商品詳細
技術情報
Applied Biological Materials(APB)社 創薬研究用細胞株培養方法
プロトコール
細胞は、凍結チューブ(クライオバイアル)で納品されます。すぐに培養に使用しない場合は、速やかに液体窒素中に保存してください。
- 液体窒素タンクから、凍結チューブを取り出します。
- 凍結チューブの半分から下を 37℃ のウオーターバスに入れ、穏やかに振りながら細胞を速やかに溶かし、60秒後に取り出します。コンタミネーションを防ぐために、チューブのふたはウオーターバスから出すようにします。融解後も、まだ氷の結晶が少し残る程度まで溶かします(DMSOは細胞毒性を示すため、チューブを溶かしすぎないことが重要です)。

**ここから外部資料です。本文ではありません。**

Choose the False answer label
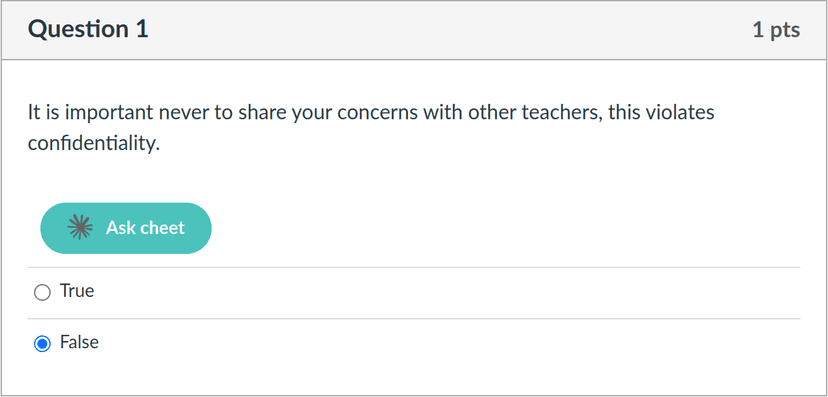828x397 pixels. pos(79,342)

- 凍結チューブの外側に 70% エタノールをスプレーして拭き取ります。以降の操作はすべて、必ずクリーンベンチ内で行います。
- 凍結チューブ内で細胞を軽くピペッティングし、あらかじめ温めておいた完全培地 5 mL を入れた 15 mL チューブに、滅菌したトランスファーピペットを用いて細胞を移します。

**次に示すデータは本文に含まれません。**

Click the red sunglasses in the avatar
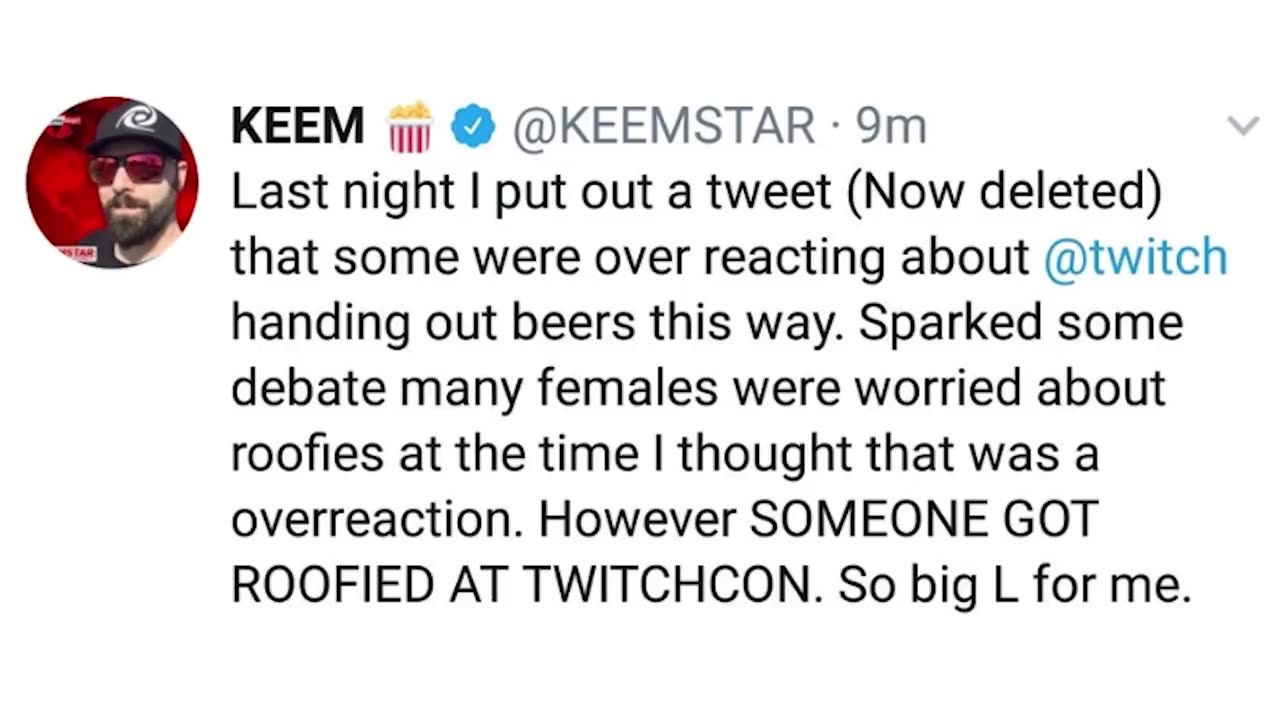 click(131, 169)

- 細胞を 1500 rpm × 3分間遠心し、ペレットにします(細胞の種類によって、遠心時間と速度の調整が必要となる場合があります)。
- 上清の透明度を観察し、細胞が全てペレットになったことを確認してください。細胞ペレットに注意しながら、上清を吸引除去します。
- 細胞をあらかじめ温めておいた新しい培地に再懸濁し、培養容器に移します。培養容器を静かに揺すり、細胞を均一にします。表1に、各サイズの培養容器で必要となる培地の量を示します。
- 37℃・5% CO2、または、細胞株のデータシートに記載された推奨培養条件で、細胞を培養します。細胞を少なくとも24時間培養してから、様々な実験に使用します。
| 培養容器 | サイズ(cm2) | 培地の量 |
|---|---|---|
| 12ウェルプレート | 1.12 | 2.0 mL/ well |
| 6ウェルプレート | 4.67 | 3.0 mL/ well |
| T-25 フラスコ | 25 | 7.0 mL/ flask |
| T-75 フラスコ | 75 | 20.0 mL/ flask |
| 100 mm ディッシュ | 78 | 10.0 mL/ dish |
| 150 mm ディッシュ | 176 | 20.0 mL/ dish |
商品は「研究用試薬」です。人や動物の医療用・臨床診断用・食品用としては
使用しないように、十分ご注意ください。